### Assignment
Please write out exactly the lines that begin at the line containing "Where should I click to: Open the" and run to the end of the records.

Records from a dataset
◇ ◇ ◇

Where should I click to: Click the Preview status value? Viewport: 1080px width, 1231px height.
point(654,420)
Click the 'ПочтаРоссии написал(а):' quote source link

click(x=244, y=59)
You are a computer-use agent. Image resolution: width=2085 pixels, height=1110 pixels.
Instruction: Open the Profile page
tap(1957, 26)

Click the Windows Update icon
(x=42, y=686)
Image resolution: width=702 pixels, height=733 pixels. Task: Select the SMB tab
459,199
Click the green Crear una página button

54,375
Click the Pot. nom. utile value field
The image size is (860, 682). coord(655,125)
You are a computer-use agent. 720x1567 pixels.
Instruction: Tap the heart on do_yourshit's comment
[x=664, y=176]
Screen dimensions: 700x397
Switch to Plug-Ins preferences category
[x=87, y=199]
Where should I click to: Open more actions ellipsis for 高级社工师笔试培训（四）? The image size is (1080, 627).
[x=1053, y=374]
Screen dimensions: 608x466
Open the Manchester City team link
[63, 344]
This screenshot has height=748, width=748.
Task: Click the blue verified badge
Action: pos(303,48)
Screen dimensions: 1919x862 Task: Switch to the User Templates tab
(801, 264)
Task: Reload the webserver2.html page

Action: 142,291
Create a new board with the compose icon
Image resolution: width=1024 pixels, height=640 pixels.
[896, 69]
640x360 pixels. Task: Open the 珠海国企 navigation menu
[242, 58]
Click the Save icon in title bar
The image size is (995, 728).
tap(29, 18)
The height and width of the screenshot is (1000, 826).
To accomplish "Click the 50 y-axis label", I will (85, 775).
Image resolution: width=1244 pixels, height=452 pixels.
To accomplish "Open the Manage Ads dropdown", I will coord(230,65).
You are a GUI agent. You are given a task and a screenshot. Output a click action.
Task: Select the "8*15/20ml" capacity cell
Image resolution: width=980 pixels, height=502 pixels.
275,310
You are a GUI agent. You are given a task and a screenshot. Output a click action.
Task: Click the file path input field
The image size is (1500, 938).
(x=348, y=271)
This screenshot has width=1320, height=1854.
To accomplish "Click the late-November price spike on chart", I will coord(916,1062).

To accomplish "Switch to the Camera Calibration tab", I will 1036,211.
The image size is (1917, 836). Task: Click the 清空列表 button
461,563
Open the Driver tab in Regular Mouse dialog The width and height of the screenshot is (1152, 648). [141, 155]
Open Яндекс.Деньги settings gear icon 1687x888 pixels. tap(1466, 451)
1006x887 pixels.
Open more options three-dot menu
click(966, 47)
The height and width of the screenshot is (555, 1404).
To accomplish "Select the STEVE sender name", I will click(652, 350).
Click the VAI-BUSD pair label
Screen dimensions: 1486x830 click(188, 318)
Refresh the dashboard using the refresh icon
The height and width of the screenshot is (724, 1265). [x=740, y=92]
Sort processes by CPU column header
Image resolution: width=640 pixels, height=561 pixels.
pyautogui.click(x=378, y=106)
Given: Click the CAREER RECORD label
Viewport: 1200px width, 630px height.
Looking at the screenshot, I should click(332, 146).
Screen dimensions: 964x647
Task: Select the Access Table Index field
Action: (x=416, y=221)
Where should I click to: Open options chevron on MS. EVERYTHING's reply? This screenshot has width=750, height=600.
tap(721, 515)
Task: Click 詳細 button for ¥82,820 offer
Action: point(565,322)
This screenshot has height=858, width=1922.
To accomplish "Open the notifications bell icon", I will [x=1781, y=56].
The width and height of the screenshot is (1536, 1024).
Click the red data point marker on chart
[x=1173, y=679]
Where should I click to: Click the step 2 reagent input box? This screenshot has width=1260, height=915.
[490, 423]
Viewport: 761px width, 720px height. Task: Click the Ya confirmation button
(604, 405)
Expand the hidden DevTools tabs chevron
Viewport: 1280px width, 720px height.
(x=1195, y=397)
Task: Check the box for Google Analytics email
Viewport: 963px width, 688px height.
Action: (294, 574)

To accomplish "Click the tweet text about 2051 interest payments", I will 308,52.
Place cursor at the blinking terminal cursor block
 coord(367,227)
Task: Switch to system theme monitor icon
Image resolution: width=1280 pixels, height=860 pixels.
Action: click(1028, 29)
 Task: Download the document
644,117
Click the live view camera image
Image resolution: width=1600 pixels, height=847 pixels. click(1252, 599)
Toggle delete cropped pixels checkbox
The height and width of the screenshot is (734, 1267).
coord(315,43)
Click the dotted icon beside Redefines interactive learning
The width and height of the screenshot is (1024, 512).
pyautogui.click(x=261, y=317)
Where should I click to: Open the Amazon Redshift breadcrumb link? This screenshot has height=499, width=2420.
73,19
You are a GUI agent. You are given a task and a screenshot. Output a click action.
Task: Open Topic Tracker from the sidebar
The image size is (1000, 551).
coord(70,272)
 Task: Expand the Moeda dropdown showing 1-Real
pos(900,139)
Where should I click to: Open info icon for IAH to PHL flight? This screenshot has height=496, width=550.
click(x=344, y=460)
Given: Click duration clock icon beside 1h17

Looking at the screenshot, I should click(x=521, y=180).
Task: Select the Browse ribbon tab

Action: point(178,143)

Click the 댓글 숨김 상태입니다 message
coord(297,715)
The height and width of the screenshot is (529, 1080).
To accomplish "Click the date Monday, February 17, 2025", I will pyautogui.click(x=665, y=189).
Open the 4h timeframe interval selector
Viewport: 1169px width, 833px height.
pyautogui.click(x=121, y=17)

◇ ◇ ◇

### Response to the task
Where should I click to: Open the Amazon Redshift breadcrumb link? This screenshot has height=499, width=2420.
73,19
You are a GUI agent. You are given a task and a screenshot. Output a click action.
Task: Open Topic Tracker from the sidebar
The image size is (1000, 551).
coord(70,272)
 Task: Expand the Moeda dropdown showing 1-Real
pos(900,139)
Where should I click to: Open info icon for IAH to PHL flight? This screenshot has height=496, width=550.
click(x=344, y=460)
Given: Click duration clock icon beside 1h17

Looking at the screenshot, I should click(x=521, y=180).
Task: Select the Browse ribbon tab

Action: point(178,143)

Click the 댓글 숨김 상태입니다 message
coord(297,715)
The height and width of the screenshot is (529, 1080).
To accomplish "Click the date Monday, February 17, 2025", I will pyautogui.click(x=665, y=189).
Open the 4h timeframe interval selector
Viewport: 1169px width, 833px height.
pyautogui.click(x=121, y=17)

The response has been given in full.